From: Yves Savourel <ysavourel@enlaso.com>
Date: Wed, 1 May 2013 11:09:01 -0600
To: "'Philip'" <Philip.Oduffy@ul.ie>
CC: <public-multilingualweb-lt@w3.org>
Message-ID: <002301ce468e$940503a0$bc0f0ae0$@com>
Hi Phil,

> We've come across an issue with Tikal. Tikal converts apostrophes 
> into their html equivalent, (ie. ' = &#39; ) on merging a XLIFF 
> file with it's original html.

> The apostrophe is preserved during
> extraction and this only occurs during a merge.
> ...
> Is there anyway to make Tikal produce the same file if you extract 
> it and then merge it without alterations.

Apostrophes are not "preserved", they are extracted as literal: The XML/HTML document is parsed and any apostrophe (escaped or not) is extracted as a literal apostrophe.

During the merge several things may change because there is no way for the filter to know what was the original form of the apostrophe (e.g. was it escaped or not). So we have to pick one form.

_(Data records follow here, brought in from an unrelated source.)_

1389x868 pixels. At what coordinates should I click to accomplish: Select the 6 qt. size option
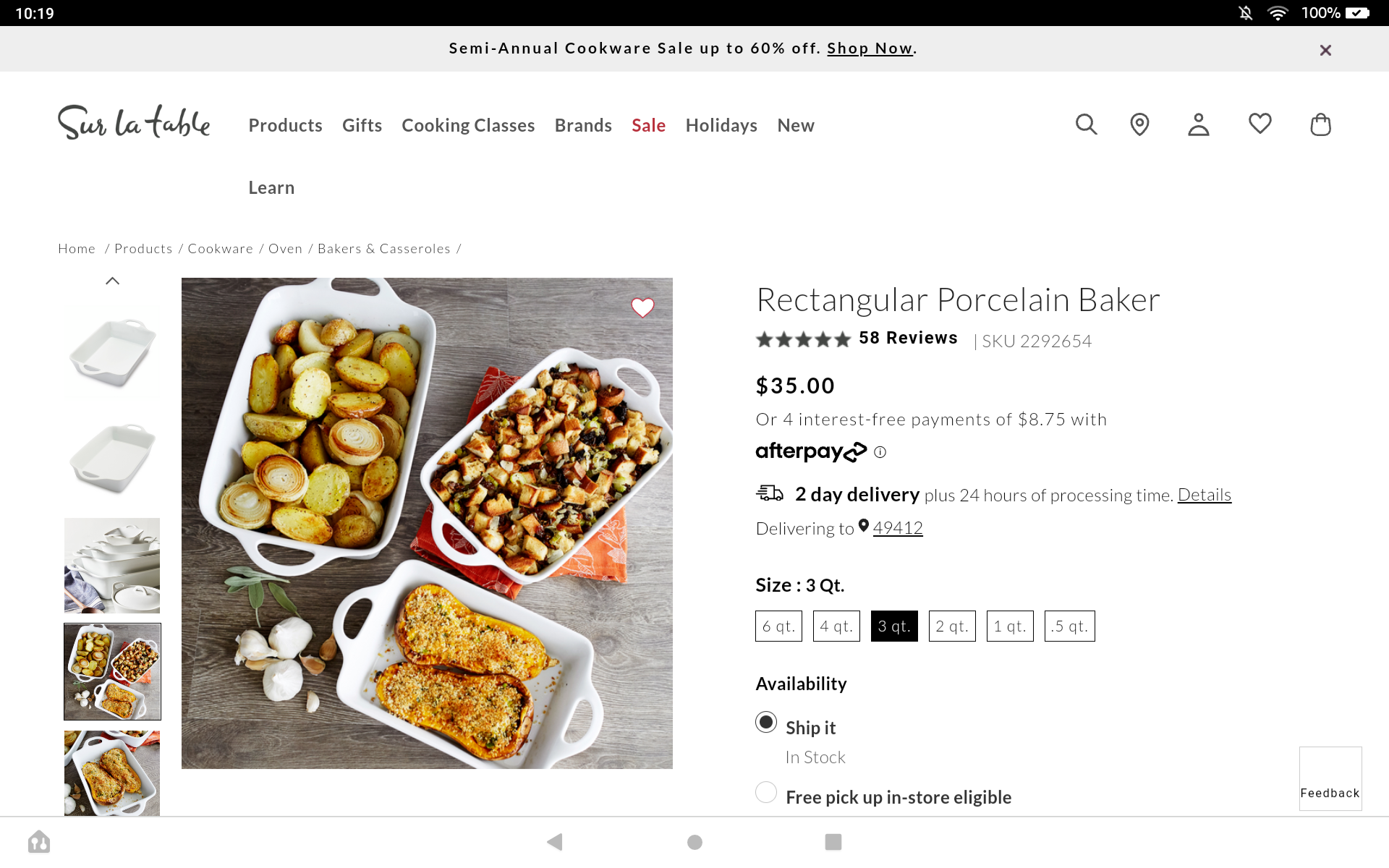778,626
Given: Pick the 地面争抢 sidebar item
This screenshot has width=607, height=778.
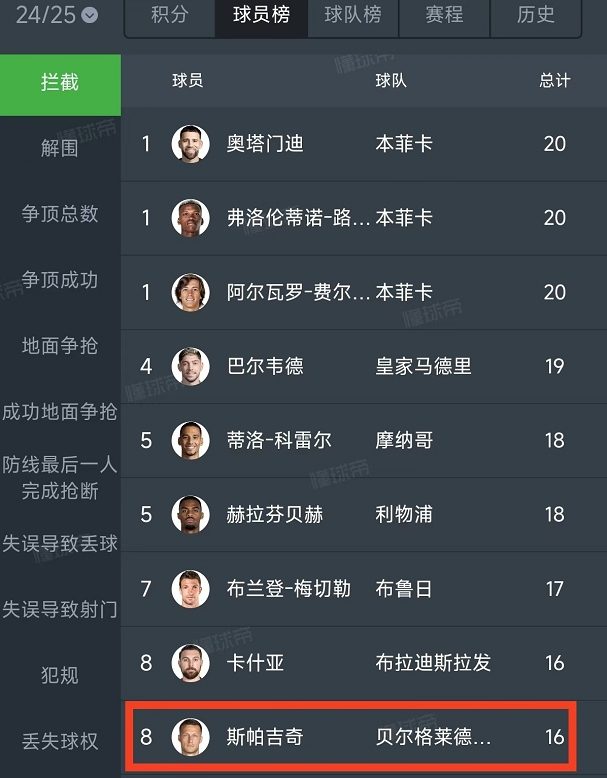Looking at the screenshot, I should (60, 345).
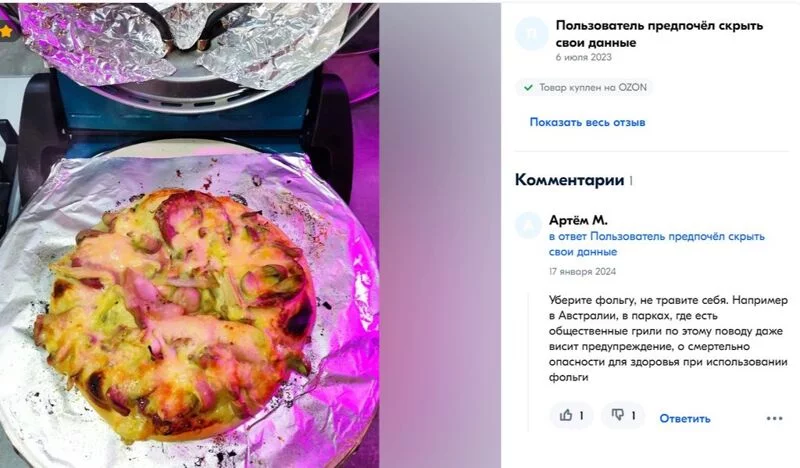Select the Комментарии section heading
Screen dimensions: 800x468
[x=569, y=180]
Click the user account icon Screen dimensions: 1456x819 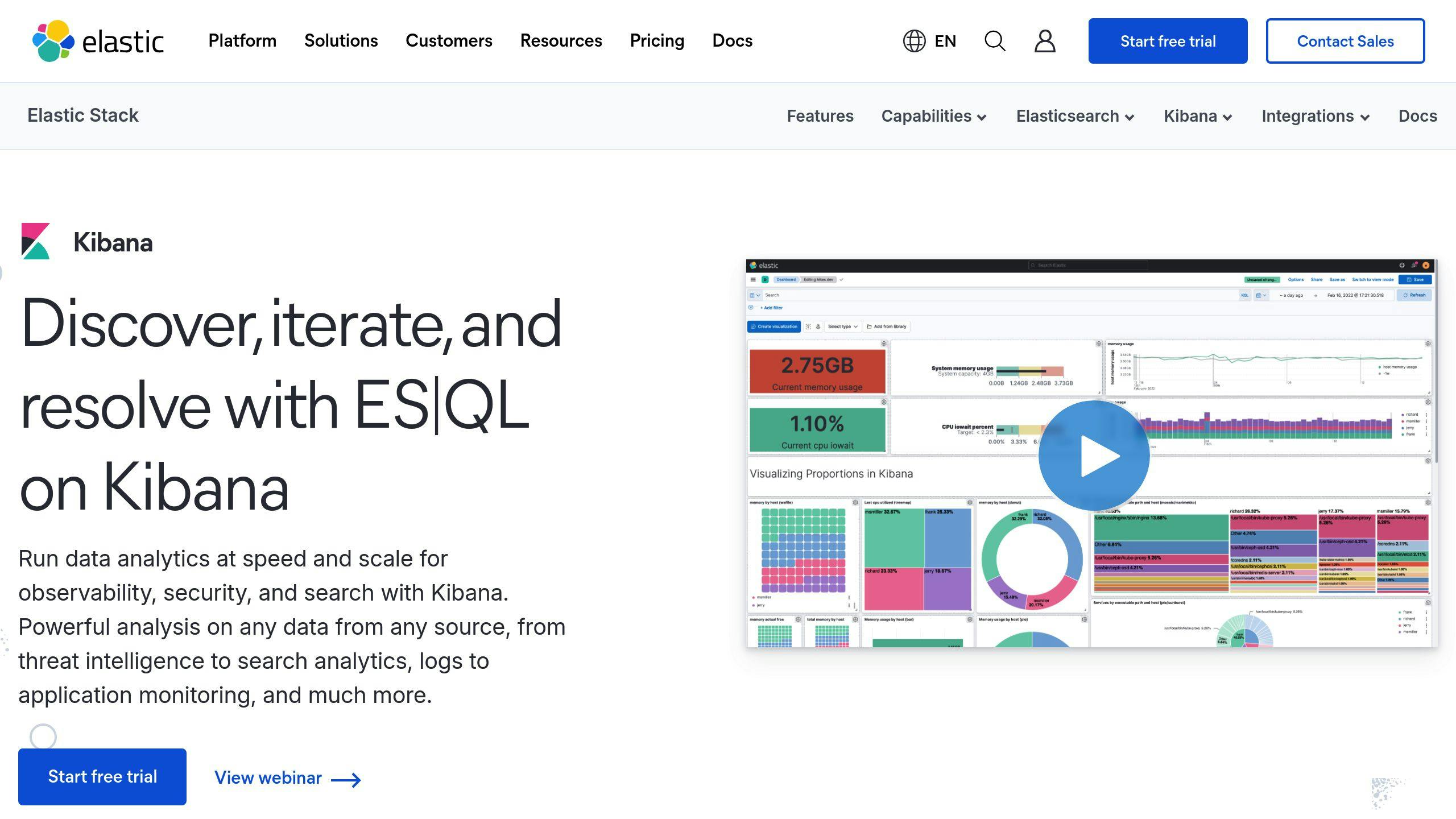click(1045, 41)
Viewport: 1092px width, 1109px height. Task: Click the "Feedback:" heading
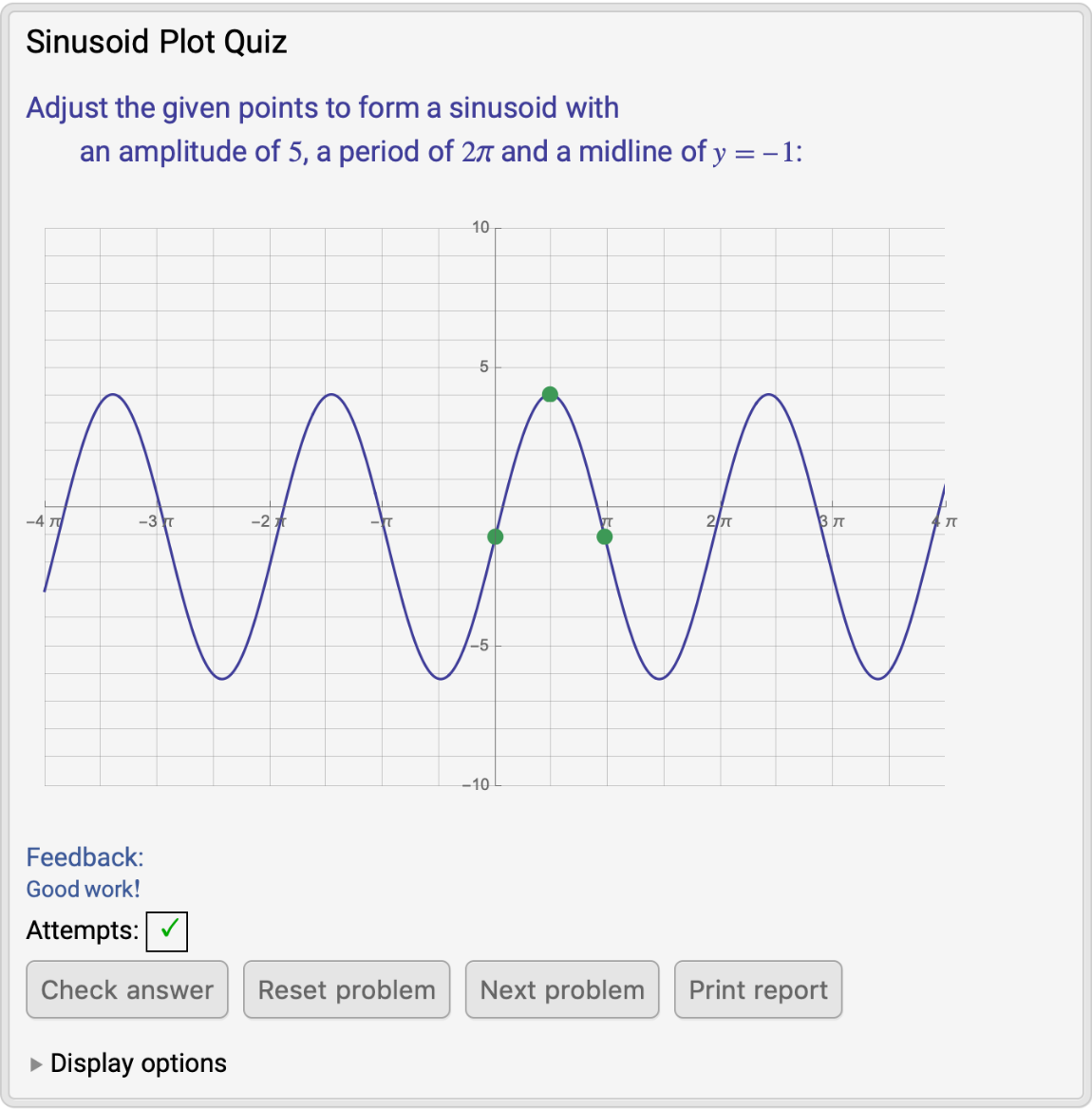[x=85, y=857]
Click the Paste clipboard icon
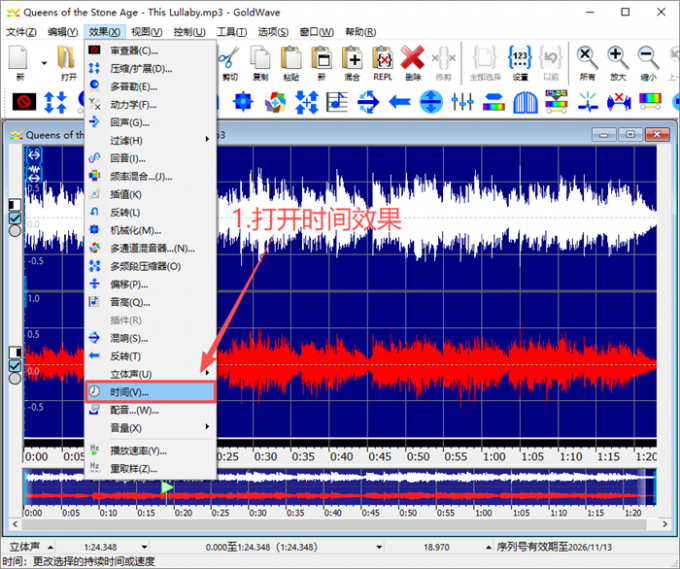Viewport: 680px width, 569px height. click(291, 58)
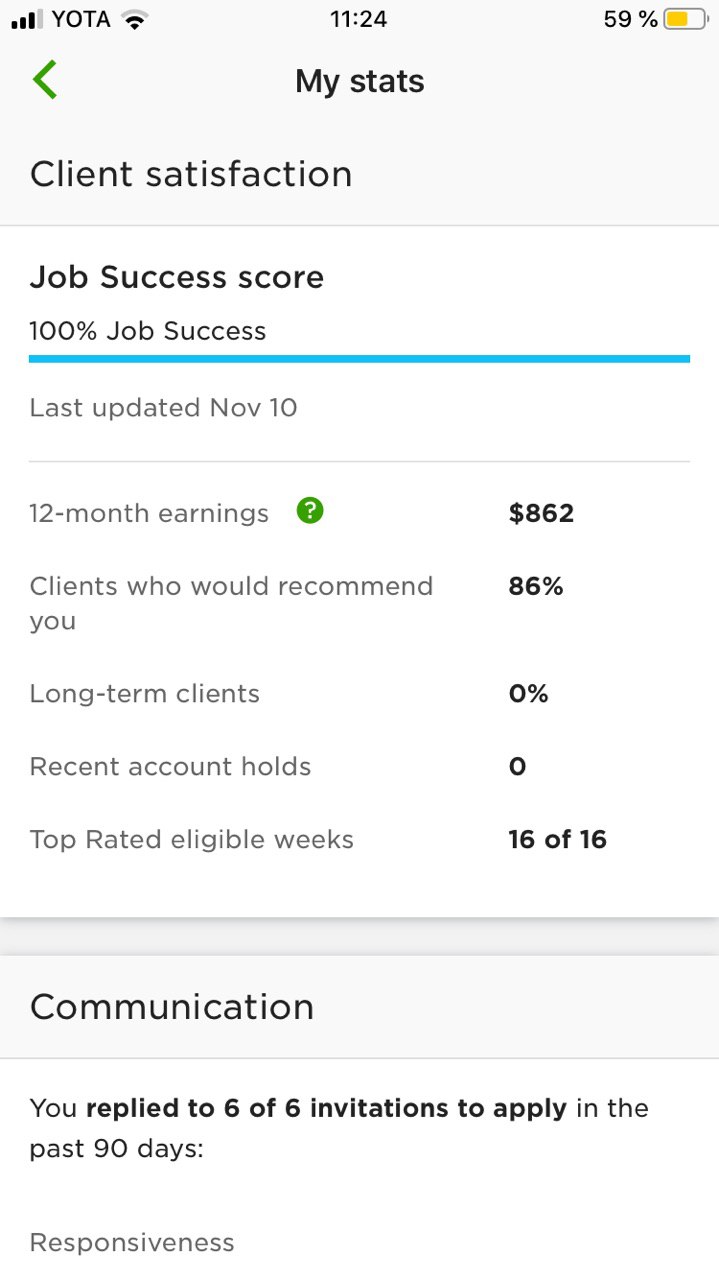Open the 12-month earnings help icon
This screenshot has height=1280, width=719.
click(310, 512)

You can tweak this to some degree using some options. See for example http://www.opentag.com/okapi/wiki/index.php?title=XML_Filter#escapeQuotes. But it's not possible to guarantee a merged document that will be always exactly the same as the original one because several aspects cannot be known by the filter (whether characters were in escaped form or not, whether attribute values were double-quoted or single-quoted, etc.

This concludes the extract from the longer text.